**ACTIVITY**
Your reply should consist of the listing, copied exactly.

**EXERCISE INPUT**
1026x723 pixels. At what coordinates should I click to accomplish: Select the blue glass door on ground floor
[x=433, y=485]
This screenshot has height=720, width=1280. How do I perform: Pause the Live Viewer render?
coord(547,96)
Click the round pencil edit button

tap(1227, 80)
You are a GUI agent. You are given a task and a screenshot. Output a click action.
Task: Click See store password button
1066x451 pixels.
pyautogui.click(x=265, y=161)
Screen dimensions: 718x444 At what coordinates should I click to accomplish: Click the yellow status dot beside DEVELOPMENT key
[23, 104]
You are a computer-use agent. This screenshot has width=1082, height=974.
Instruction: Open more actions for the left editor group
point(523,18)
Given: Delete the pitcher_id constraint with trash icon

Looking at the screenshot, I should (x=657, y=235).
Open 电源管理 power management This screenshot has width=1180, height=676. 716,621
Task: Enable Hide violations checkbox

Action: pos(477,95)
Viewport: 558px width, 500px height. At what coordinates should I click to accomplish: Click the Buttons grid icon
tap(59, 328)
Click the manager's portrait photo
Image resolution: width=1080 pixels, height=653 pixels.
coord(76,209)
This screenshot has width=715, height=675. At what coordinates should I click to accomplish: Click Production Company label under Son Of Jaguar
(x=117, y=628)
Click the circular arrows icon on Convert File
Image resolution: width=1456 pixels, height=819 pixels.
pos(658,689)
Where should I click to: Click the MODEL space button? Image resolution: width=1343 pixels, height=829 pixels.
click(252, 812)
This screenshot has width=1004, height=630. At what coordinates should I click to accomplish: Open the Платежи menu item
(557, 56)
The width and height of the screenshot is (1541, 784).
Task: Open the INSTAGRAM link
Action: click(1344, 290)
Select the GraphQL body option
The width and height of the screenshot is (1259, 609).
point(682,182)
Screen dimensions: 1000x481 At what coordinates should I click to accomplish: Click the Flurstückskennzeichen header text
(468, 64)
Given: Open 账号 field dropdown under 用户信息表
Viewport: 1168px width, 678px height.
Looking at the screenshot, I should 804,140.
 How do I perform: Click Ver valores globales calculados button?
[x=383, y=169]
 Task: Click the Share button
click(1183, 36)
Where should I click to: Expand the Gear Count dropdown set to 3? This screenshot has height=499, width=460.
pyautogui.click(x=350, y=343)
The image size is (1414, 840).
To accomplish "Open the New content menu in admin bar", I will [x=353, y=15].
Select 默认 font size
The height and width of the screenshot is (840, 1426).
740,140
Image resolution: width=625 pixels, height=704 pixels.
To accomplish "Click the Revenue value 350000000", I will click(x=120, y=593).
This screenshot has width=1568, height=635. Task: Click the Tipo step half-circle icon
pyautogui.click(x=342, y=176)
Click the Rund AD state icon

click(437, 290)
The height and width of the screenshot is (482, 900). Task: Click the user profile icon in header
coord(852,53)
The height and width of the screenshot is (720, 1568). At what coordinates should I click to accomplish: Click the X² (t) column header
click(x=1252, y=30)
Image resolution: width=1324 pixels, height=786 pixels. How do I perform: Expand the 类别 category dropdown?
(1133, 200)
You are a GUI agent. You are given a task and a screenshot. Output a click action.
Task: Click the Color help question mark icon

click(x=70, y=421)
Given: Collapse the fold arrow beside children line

**YOUR SOLUTION**
1026x723 pixels. At what coordinates should I click to accomplish: Select the blue glass door on ground floor
[x=433, y=485]
This screenshot has height=720, width=1280. How do I perform: Pause the Live Viewer render?
coord(547,96)
Click the round pencil edit button

tap(1227, 80)
You are a GUI agent. You are given a task and a screenshot. Output a click action.
Task: Click See store password button
1066x451 pixels.
pyautogui.click(x=265, y=161)
Screen dimensions: 718x444 At what coordinates should I click to accomplish: Click the yellow status dot beside DEVELOPMENT key
[23, 104]
You are a computer-use agent. This screenshot has width=1082, height=974.
Instruction: Open more actions for the left editor group
point(523,18)
Given: Delete the pitcher_id constraint with trash icon

Looking at the screenshot, I should (x=657, y=235).
Open 电源管理 power management This screenshot has width=1180, height=676. 716,621
Task: Enable Hide violations checkbox

Action: pos(477,95)
Viewport: 558px width, 500px height. At what coordinates should I click to accomplish: Click the Buttons grid icon
tap(59, 328)
Click the manager's portrait photo
Image resolution: width=1080 pixels, height=653 pixels.
coord(76,209)
This screenshot has width=715, height=675. At what coordinates should I click to accomplish: Click Production Company label under Son Of Jaguar
(x=117, y=628)
Click the circular arrows icon on Convert File
Image resolution: width=1456 pixels, height=819 pixels.
pos(658,689)
Where should I click to: Click the MODEL space button? Image resolution: width=1343 pixels, height=829 pixels.
click(252, 812)
This screenshot has width=1004, height=630. At what coordinates should I click to accomplish: Open the Платежи menu item
(557, 56)
The width and height of the screenshot is (1541, 784).
Task: Open the INSTAGRAM link
Action: click(1344, 290)
Select the GraphQL body option
The width and height of the screenshot is (1259, 609).
point(682,182)
Screen dimensions: 1000x481 At what coordinates should I click to accomplish: Click the Flurstückskennzeichen header text
(468, 64)
Given: Open 账号 field dropdown under 用户信息表
Viewport: 1168px width, 678px height.
Looking at the screenshot, I should 804,140.
 How do I perform: Click Ver valores globales calculados button?
[x=383, y=169]
 Task: Click the Share button
click(1183, 36)
Where should I click to: Expand the Gear Count dropdown set to 3? This screenshot has height=499, width=460.
pyautogui.click(x=350, y=343)
The image size is (1414, 840).
To accomplish "Open the New content menu in admin bar", I will [x=353, y=15].
Select 默认 font size
The height and width of the screenshot is (840, 1426).
740,140
Image resolution: width=625 pixels, height=704 pixels.
To accomplish "Click the Revenue value 350000000", I will click(x=120, y=593).
This screenshot has width=1568, height=635. Task: Click the Tipo step half-circle icon
pyautogui.click(x=342, y=176)
Click the Rund AD state icon

click(437, 290)
The height and width of the screenshot is (482, 900). Task: Click the user profile icon in header
coord(852,53)
The height and width of the screenshot is (720, 1568). At what coordinates should I click to accomplish: Click the X² (t) column header
click(x=1252, y=30)
Image resolution: width=1324 pixels, height=786 pixels. How do I perform: Expand the 类别 category dropdown?
(1133, 200)
You are a GUI agent. You are given a task and a screenshot. Output a click action.
Task: Click the Color help question mark icon

click(x=70, y=421)
Given: Collapse the fold arrow beside children line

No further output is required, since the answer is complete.